■ **ASSIGNED TASK**
Once the line containing "Материально-техническое обеспечение и" is found in the records below, return it and each following line exactly, up to and including the line containing "Контакты (41, 2408)", and nothing else.

[Saved data entries]
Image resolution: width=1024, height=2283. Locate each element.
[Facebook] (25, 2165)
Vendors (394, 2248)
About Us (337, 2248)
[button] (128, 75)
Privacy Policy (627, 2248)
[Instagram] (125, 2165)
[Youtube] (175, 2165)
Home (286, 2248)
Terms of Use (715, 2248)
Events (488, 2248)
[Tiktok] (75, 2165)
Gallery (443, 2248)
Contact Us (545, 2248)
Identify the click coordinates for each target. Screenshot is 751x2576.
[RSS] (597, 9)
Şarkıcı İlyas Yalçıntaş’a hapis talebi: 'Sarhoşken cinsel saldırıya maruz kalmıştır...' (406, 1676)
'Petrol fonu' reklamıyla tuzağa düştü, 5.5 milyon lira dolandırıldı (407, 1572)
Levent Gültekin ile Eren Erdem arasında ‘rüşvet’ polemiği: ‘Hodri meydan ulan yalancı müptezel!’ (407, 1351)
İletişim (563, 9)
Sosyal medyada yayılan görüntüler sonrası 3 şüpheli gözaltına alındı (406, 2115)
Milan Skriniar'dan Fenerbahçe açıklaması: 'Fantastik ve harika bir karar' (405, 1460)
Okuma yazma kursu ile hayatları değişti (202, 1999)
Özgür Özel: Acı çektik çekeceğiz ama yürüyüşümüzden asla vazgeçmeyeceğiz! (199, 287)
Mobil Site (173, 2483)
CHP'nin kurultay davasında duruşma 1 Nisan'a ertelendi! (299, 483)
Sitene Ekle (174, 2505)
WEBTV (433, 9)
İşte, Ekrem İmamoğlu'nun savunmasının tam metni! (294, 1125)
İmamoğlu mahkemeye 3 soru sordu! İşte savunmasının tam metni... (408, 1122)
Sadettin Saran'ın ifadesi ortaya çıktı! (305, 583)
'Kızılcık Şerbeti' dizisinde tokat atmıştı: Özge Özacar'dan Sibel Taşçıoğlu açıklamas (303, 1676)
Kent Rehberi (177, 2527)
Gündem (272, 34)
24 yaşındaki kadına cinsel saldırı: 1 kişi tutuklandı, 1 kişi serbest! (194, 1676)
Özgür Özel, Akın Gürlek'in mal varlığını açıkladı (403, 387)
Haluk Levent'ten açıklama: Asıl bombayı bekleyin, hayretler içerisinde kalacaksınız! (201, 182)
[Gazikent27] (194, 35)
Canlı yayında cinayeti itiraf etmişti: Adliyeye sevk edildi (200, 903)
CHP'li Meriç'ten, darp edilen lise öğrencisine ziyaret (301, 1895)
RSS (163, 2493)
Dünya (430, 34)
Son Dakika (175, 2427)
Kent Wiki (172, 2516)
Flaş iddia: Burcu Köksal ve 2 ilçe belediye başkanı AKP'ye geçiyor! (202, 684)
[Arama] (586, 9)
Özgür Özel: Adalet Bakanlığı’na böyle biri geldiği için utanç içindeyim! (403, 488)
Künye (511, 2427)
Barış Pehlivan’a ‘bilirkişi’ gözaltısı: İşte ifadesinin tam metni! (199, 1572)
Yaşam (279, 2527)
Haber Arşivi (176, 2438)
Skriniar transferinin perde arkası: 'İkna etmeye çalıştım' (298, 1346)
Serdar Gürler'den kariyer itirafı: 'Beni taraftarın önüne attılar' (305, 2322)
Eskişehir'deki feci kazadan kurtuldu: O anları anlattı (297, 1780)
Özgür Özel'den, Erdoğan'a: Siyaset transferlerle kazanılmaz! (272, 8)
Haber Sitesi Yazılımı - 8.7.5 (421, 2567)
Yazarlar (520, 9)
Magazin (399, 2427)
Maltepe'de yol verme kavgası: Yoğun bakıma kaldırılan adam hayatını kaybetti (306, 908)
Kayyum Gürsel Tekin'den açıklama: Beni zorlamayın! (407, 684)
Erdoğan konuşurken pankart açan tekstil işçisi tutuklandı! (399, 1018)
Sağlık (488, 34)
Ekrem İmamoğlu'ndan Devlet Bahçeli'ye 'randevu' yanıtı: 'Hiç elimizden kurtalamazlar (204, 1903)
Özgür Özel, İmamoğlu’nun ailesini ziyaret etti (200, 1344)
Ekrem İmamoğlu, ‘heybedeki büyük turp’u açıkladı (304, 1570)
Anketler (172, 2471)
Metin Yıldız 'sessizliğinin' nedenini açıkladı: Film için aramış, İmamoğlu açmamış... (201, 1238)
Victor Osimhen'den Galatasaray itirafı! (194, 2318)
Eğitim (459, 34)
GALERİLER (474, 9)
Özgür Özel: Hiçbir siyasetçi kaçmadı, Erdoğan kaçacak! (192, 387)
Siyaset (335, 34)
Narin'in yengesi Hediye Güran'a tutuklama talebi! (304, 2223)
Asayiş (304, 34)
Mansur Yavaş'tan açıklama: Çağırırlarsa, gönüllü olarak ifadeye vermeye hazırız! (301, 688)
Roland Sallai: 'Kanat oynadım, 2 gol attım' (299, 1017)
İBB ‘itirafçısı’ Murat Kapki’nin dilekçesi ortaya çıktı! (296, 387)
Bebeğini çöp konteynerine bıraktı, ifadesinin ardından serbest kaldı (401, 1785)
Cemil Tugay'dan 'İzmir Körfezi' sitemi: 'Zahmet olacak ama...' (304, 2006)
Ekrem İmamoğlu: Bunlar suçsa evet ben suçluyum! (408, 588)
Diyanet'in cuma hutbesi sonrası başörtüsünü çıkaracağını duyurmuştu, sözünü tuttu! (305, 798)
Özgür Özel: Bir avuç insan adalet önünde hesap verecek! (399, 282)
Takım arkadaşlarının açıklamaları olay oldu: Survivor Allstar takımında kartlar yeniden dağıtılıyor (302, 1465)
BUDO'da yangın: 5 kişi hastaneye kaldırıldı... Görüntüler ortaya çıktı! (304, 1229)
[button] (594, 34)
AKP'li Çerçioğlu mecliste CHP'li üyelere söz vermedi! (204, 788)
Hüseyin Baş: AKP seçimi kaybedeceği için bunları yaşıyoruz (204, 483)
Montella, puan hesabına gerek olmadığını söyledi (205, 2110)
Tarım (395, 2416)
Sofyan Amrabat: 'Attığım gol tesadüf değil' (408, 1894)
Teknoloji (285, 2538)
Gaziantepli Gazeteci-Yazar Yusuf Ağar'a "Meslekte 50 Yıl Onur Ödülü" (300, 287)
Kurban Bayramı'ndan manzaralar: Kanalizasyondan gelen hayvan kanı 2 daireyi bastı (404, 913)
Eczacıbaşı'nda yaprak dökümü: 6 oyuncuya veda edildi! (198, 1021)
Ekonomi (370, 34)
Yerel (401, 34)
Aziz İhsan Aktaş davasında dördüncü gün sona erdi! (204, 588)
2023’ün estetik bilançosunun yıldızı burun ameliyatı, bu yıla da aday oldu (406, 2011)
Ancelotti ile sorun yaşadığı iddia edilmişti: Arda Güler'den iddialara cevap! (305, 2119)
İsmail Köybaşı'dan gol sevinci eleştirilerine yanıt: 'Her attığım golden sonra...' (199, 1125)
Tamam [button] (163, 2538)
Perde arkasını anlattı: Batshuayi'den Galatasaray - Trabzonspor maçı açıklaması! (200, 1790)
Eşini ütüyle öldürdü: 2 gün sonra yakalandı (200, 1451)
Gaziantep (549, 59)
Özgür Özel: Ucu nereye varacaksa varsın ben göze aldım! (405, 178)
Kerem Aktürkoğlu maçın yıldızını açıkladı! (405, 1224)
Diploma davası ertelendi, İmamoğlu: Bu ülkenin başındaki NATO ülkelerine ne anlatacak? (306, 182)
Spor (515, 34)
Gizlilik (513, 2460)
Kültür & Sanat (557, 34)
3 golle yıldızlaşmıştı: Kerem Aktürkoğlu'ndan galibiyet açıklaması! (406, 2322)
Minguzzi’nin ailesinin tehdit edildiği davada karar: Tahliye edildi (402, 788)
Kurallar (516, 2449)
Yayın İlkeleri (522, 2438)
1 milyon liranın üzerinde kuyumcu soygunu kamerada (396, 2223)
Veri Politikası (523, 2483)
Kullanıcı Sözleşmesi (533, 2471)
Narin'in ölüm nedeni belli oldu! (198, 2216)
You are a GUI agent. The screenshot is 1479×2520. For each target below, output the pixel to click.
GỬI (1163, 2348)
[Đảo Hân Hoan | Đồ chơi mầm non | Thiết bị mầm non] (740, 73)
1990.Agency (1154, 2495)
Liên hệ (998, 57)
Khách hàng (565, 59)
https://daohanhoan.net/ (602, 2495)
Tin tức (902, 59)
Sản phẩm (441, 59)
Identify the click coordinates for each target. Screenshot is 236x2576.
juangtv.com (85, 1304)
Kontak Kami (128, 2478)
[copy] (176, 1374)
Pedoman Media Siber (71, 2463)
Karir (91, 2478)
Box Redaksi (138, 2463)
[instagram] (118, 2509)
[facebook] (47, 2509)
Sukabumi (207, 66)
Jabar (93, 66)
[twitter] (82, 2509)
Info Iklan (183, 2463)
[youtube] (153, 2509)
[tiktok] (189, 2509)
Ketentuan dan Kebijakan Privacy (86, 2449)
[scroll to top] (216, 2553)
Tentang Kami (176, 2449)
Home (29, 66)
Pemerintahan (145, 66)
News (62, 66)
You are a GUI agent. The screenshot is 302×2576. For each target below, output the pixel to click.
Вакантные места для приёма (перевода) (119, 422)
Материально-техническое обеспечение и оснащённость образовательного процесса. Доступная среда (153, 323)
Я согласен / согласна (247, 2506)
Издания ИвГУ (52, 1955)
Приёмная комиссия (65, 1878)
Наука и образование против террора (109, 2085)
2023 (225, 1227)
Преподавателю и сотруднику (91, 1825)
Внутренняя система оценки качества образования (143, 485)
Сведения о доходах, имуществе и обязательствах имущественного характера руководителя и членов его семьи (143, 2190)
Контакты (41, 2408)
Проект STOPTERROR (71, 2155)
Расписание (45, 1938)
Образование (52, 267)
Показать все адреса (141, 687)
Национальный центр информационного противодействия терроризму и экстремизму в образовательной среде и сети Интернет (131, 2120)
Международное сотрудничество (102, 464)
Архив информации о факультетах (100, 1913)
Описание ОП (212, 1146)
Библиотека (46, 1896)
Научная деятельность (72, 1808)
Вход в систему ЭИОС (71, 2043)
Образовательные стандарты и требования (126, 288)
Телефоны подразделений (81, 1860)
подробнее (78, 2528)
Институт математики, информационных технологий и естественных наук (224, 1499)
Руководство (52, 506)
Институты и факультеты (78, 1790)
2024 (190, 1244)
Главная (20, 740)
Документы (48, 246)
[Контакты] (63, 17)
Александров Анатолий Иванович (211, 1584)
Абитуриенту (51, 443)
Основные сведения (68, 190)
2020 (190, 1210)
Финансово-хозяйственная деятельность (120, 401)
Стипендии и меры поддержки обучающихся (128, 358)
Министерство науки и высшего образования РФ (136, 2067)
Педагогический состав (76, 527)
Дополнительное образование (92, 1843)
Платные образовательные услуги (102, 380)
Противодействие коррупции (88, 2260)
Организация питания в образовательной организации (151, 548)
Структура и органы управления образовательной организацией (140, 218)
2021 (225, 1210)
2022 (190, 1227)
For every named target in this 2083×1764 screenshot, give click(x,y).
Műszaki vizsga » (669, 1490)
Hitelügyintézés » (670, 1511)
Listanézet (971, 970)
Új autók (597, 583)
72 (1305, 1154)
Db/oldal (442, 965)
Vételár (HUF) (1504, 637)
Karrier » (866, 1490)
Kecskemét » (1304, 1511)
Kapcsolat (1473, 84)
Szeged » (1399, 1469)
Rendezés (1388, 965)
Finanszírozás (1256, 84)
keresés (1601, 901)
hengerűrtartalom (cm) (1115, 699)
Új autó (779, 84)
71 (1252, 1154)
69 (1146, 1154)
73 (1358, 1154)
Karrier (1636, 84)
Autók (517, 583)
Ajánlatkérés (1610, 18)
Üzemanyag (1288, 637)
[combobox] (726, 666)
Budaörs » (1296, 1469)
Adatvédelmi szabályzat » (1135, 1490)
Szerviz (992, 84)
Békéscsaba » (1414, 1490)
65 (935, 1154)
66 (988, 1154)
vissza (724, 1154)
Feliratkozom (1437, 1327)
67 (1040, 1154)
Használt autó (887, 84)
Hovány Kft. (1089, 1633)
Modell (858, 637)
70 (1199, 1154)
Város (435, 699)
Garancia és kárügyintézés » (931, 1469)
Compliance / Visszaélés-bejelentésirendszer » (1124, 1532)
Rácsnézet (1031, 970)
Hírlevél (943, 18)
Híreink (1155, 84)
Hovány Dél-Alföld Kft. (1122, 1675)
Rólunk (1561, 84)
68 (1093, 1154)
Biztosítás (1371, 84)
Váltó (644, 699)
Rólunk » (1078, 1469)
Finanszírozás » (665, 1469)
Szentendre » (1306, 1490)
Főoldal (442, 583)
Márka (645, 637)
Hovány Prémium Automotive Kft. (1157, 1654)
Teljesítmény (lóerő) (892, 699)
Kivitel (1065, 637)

■ **SOLUTION FOR THIS PROBLEM**
Материально-техническое обеспечение и оснащённость образовательного процесса. Доступная среда (153, 323)
Я согласен / согласна (247, 2506)
Издания ИвГУ (52, 1955)
Приёмная комиссия (65, 1878)
Наука и образование против террора (109, 2085)
2023 (225, 1227)
Преподавателю и сотруднику (91, 1825)
Внутренняя система оценки качества образования (143, 485)
Сведения о доходах, имуществе и обязательствах имущественного характера руководителя и членов его семьи (143, 2190)
Контакты (41, 2408)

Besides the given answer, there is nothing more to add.